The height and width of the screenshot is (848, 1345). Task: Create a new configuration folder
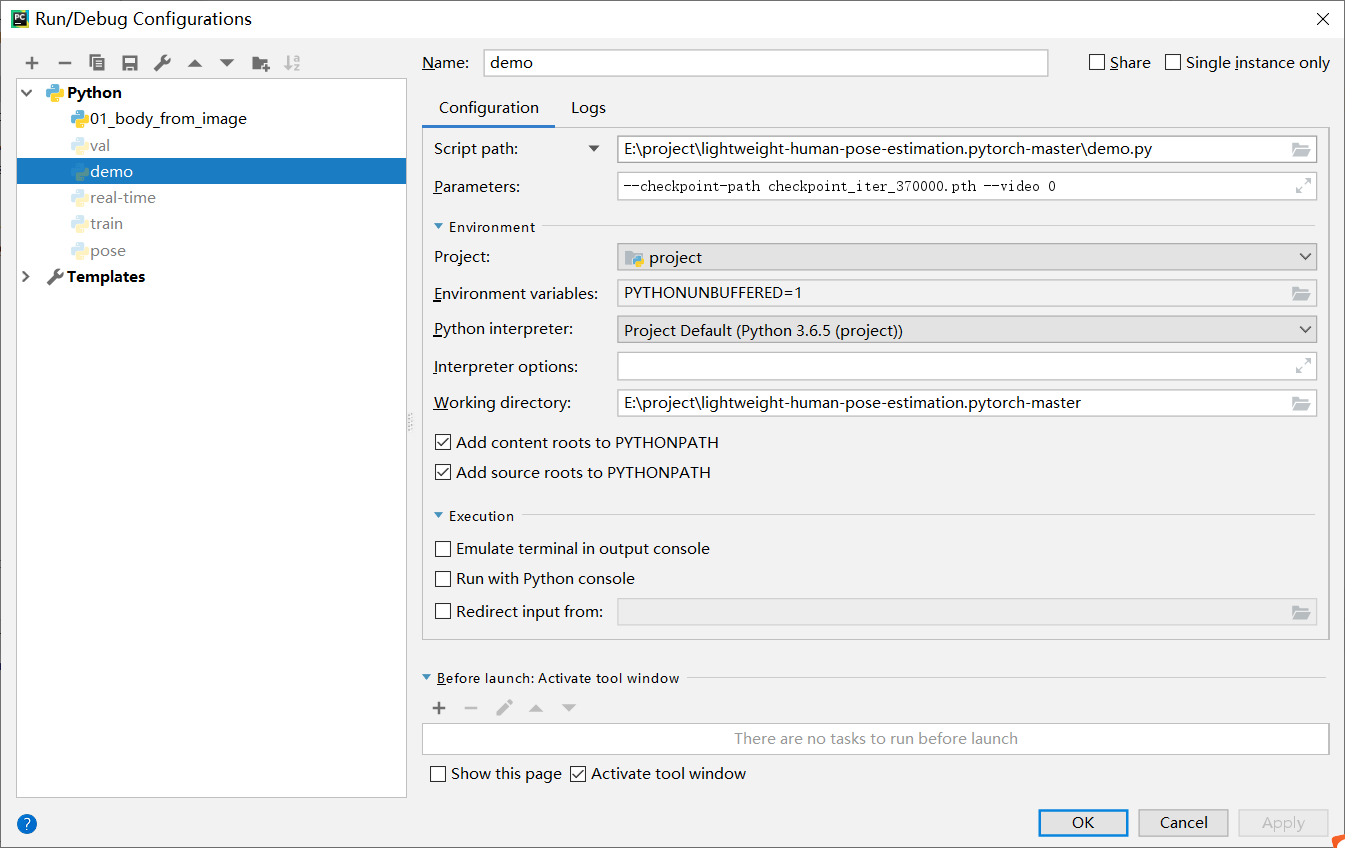pos(260,62)
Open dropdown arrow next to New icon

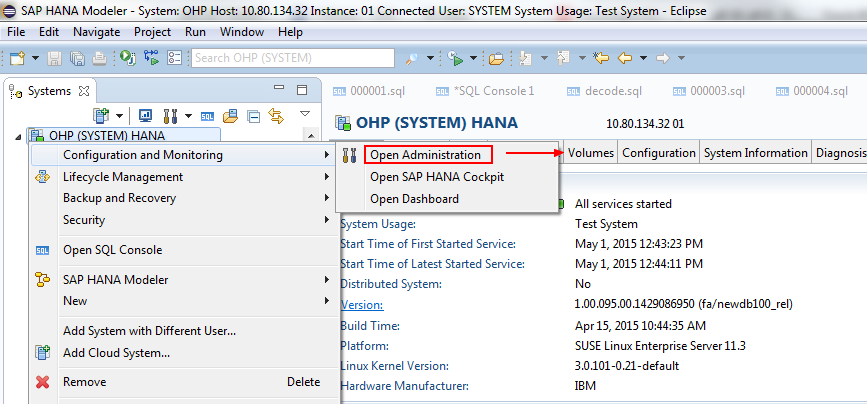[x=33, y=58]
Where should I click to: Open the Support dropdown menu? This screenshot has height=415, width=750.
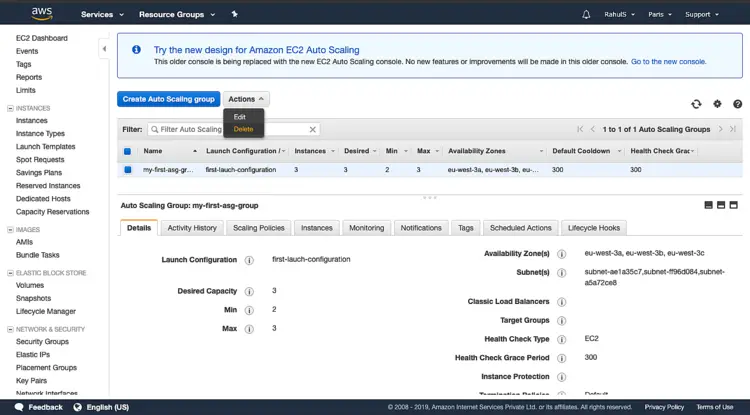tap(701, 15)

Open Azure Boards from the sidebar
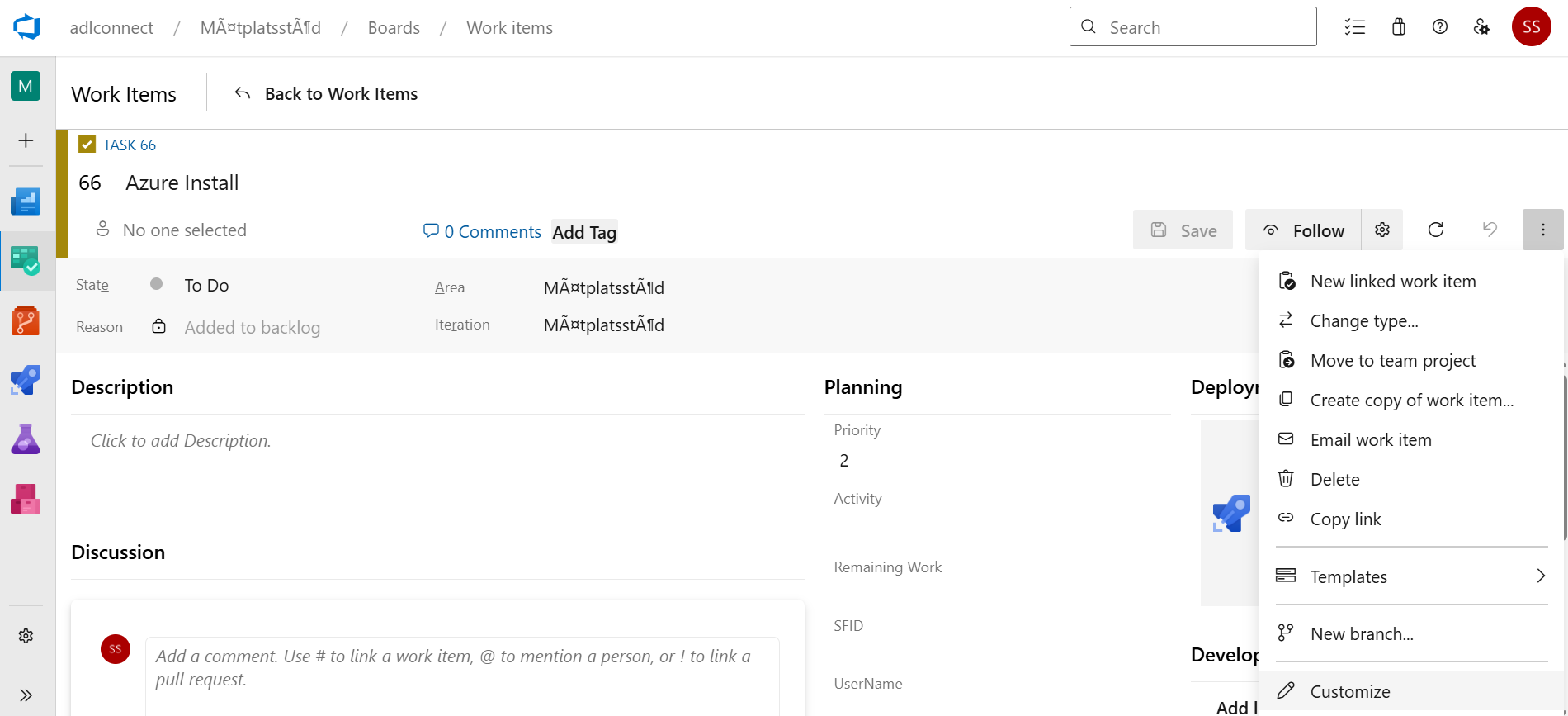pyautogui.click(x=26, y=261)
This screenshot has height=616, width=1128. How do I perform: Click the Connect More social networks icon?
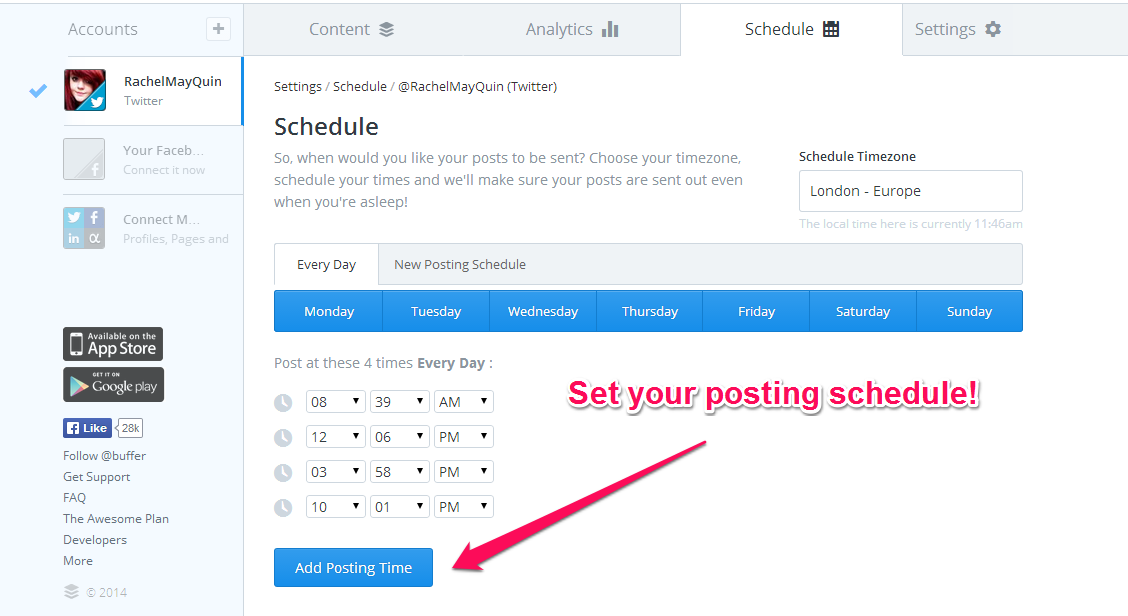coord(84,228)
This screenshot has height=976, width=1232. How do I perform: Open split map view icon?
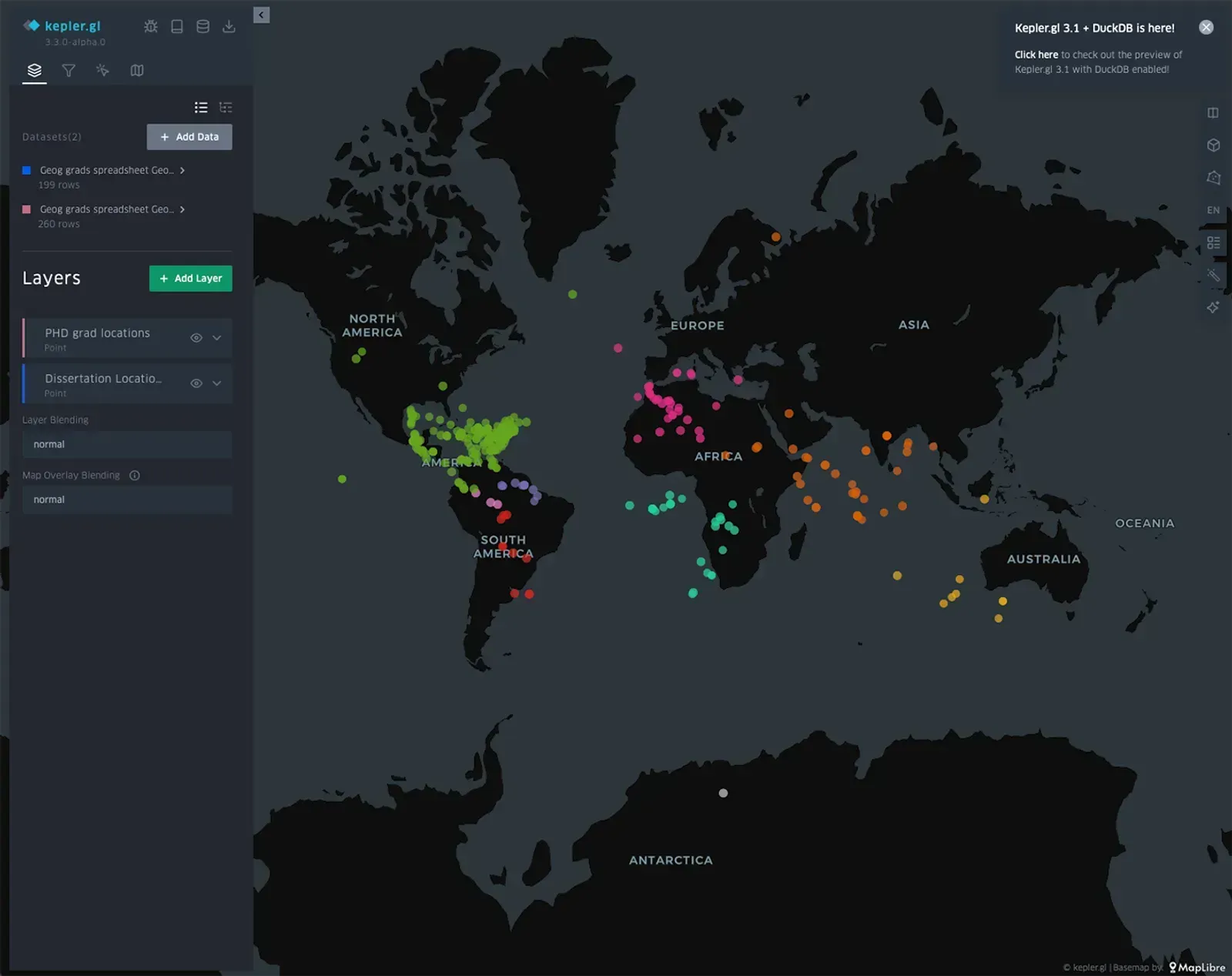click(x=1214, y=113)
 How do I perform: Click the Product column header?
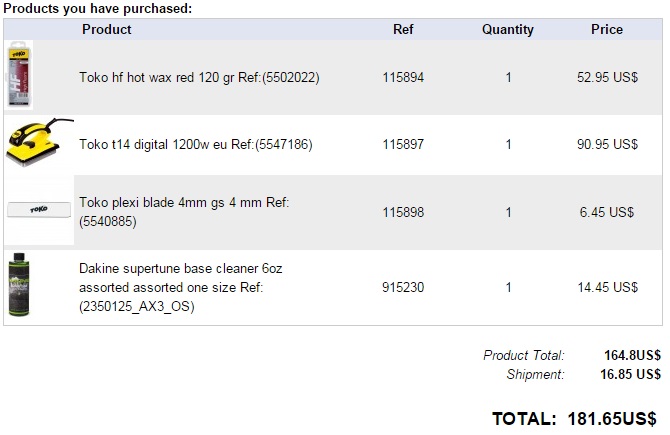pyautogui.click(x=106, y=29)
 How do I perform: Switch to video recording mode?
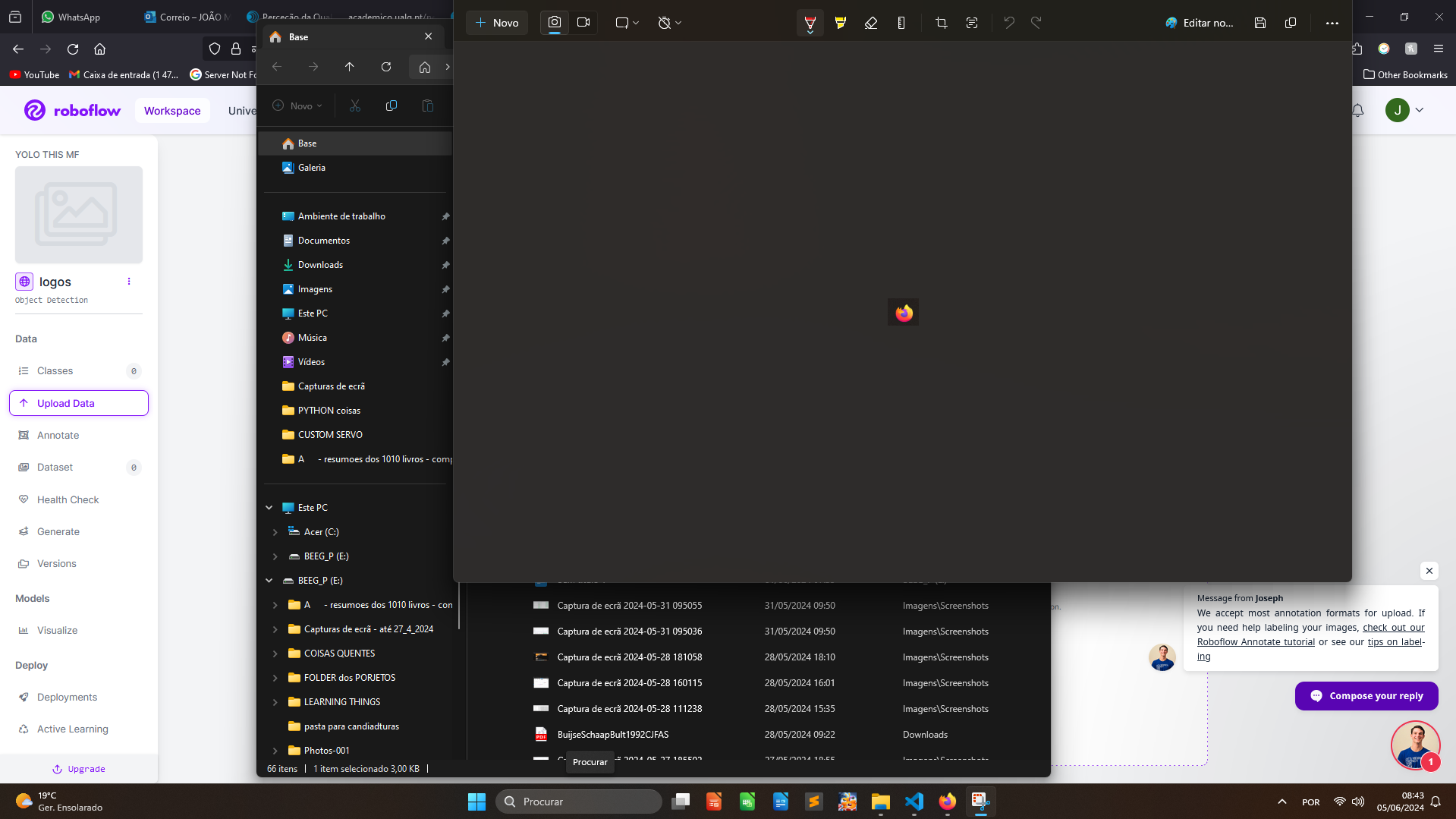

· · · · · · ·

Repeat the material above word for word and skip every image in it.

The height and width of the screenshot is (848, 1345). Task: Create a new configuration folder
pos(260,62)
Open dropdown arrow next to New icon

[x=33, y=58]
Where should I click to: Open the Support dropdown menu? This screenshot has height=415, width=750.
tap(701, 15)

Open Azure Boards from the sidebar
pyautogui.click(x=26, y=261)
This screenshot has height=616, width=1128. How do I perform: Click the Connect More social networks icon?
coord(84,228)
This screenshot has height=976, width=1232. How do I perform: Open split map view icon?
click(x=1214, y=113)
 How do I perform: Click the Product column header?
pyautogui.click(x=106, y=29)
 How do I perform: Switch to video recording mode?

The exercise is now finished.